Using data from the Bureau of Labor Statistics, former Cleveland researcher Jonathan James found that:
- Full-time employees who completed high school but did not attend college earned about $1.30 more per hour if they took advanced geometry or algebra courses than if they stopped at basic geometry or algebra.
- High math achievers tend to be less susceptible to unemployment. This means that the more math one takes, the more one earns on average, and the more likely one is to have a job.
- Full-time workers aged 20 to 30 who dropped out of high school have higher average salaries by $1.66 per hour if they did geometry or algebra II, instead of just introductory algebra courses, and are less likely to be unemployed.
- The unemployment rate for dropouts with less advanced math is 33%, while for dropouts with higher level of math amounts to 27%.

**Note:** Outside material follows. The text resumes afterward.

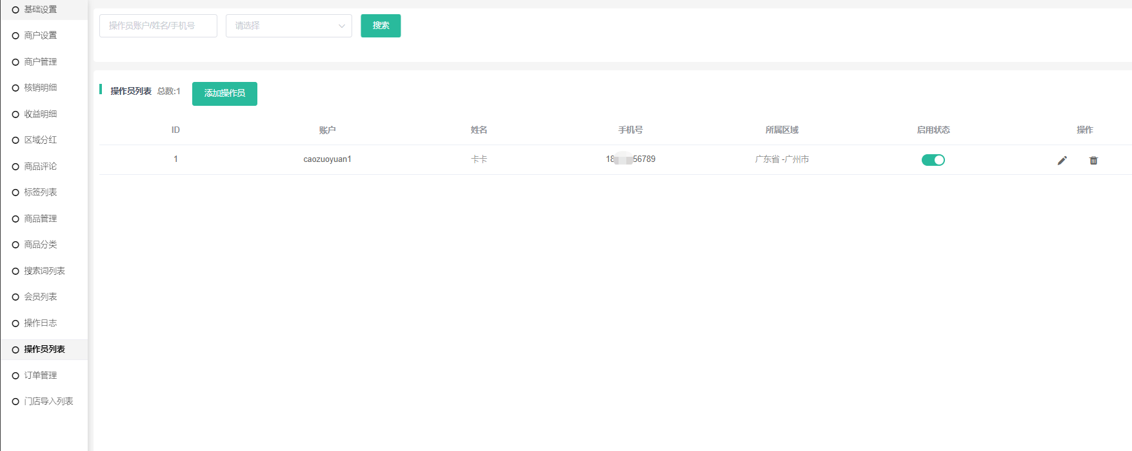
Task: Open 搜索词列表 sidebar item
Action: click(44, 271)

Students should leverage smart choices at high-school if they can’t afford college
According to James, “Students who find college prohibitively costly can potentially increase their earnings by making smarter choices while in high school, an institution with zero monetary costs". James’ viewpoint challenges the idea that a degree itself can always open the door to a highly paid job. It is rather more important for a student to be more careful in what courses he chooses to take while in high school. High-level math is a subject worth investing in as it helps broadening students’ career horizons.
Although the study does not clarify why higher achievement in math leads to increased earning potential, someone may speculate that in a contemporary job market, advanced math skills correlate to a higher-paying job, because mathematics provide an abundance of skills that are transferable in the workplace. Studying math generally means you have the ability to analyse patterns, see relationships, develop logic and use critical thinking and problem solving skills to get the right result. All of which are essential in the modern workplace.

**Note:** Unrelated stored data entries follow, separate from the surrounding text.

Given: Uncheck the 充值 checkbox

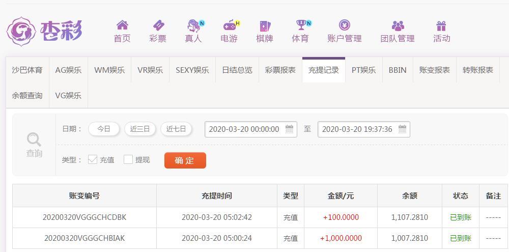Looking at the screenshot, I should (93, 159).
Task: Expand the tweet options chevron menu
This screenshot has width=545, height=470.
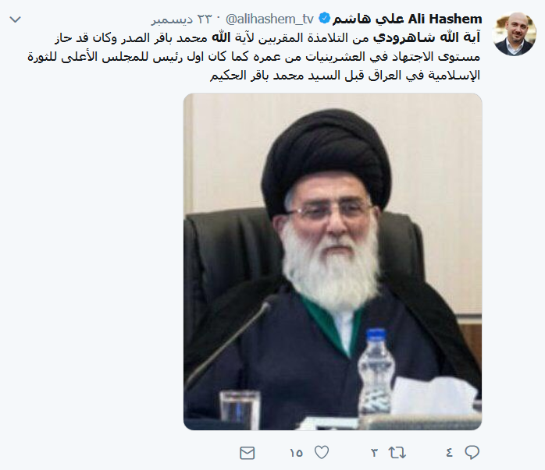Action: 16,19
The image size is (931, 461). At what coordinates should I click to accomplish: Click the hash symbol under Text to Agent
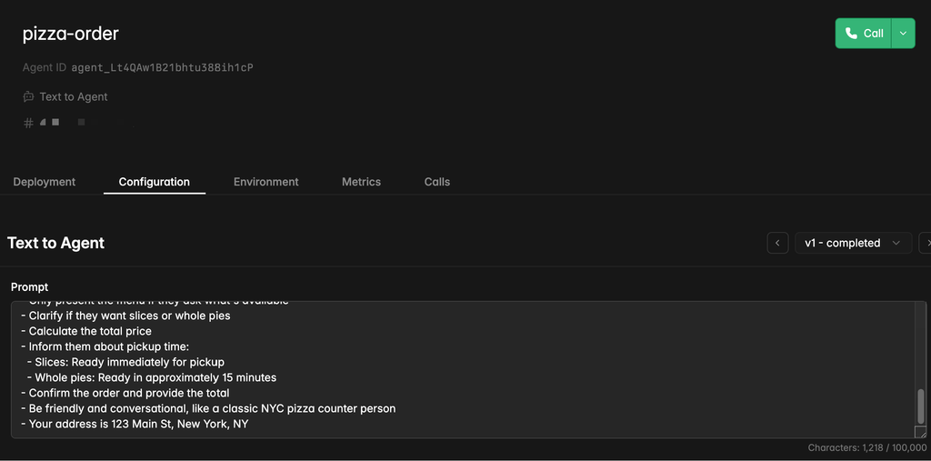tap(28, 123)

Interestingly, over the past three decades, the percentage of high school graduates who completed advanced Algebra courses has increased dramatically. In 1982, 39% of high school graduates completed Algebra II or higher where as in 2009, this percentage climbed to a staggering 75%. This changing trend shows that students have recognised that math is an essential requirement for both entry to university and a well paid job.
All in all, the results show that higher levels of math achievement are more likely to benefit you in the labour market whether you finish high school or attend university. Math attainment strongly relates to better career prospects such as a high salary and employability. It is also clear that nowadays, a mere diploma cannot guarantee a bright career. Instead, individual courses like advanced math may prove more powerful to safeguard a high salary.